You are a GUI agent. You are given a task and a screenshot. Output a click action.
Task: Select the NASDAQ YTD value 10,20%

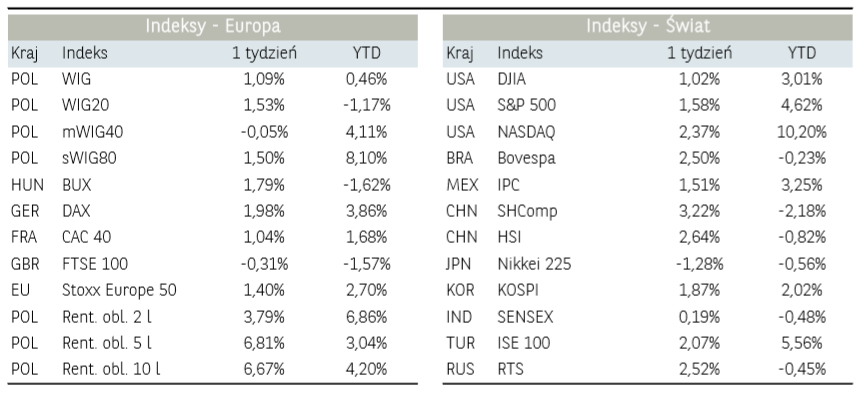point(802,132)
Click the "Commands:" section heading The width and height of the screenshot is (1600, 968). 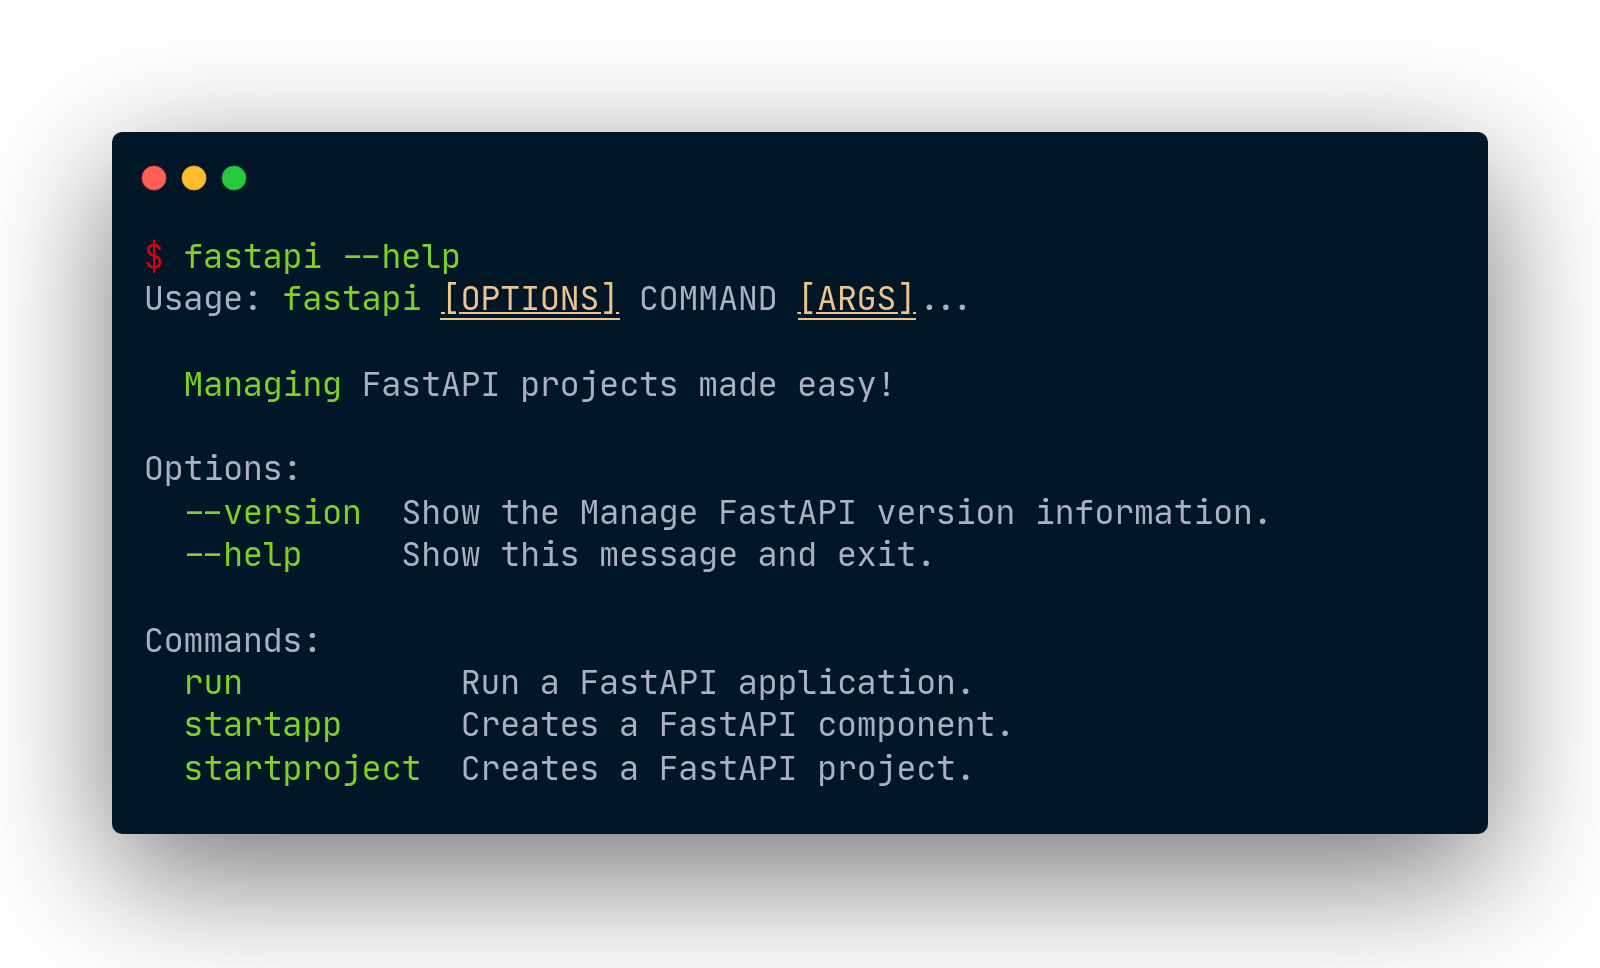point(232,641)
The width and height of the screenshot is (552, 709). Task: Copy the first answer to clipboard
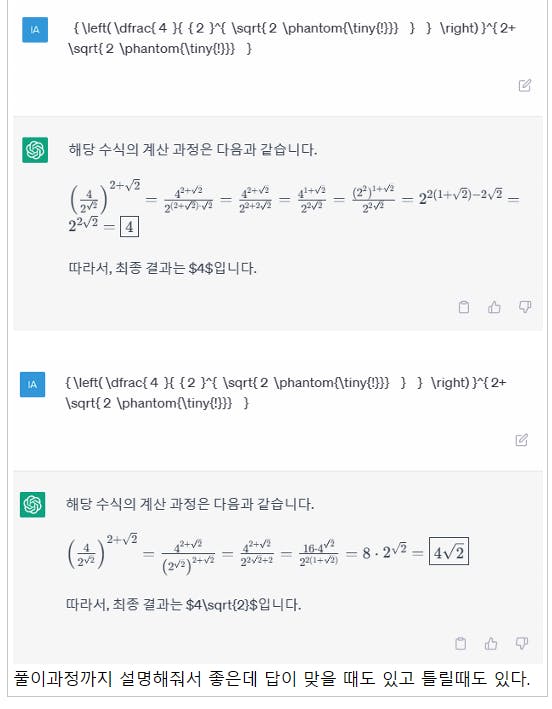[x=464, y=307]
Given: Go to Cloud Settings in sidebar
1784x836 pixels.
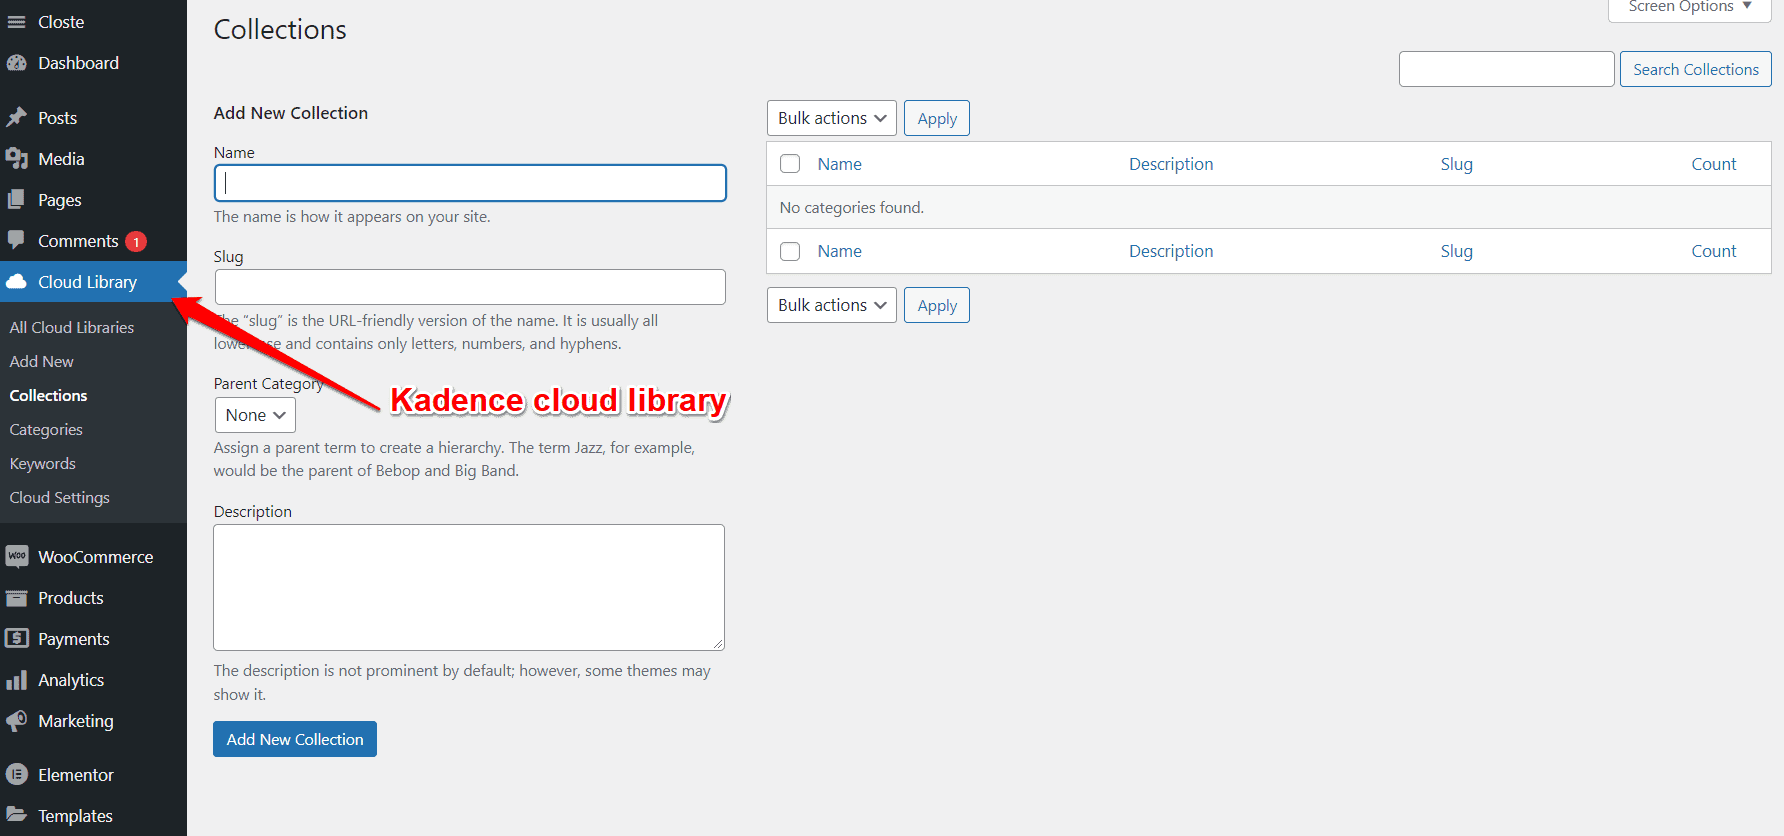Looking at the screenshot, I should pyautogui.click(x=60, y=498).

· · · · · · ·

- [What the task requires] Nothing but the lines from the line containing "Given: Go to Cloud Settings in sidebar" through the end of the data, both ends included, is to be reproduced, exactly as written and without the pictures.

- [Response to the exercise]
Given: Go to Cloud Settings in sidebar
1784x836 pixels.
Looking at the screenshot, I should pyautogui.click(x=60, y=498).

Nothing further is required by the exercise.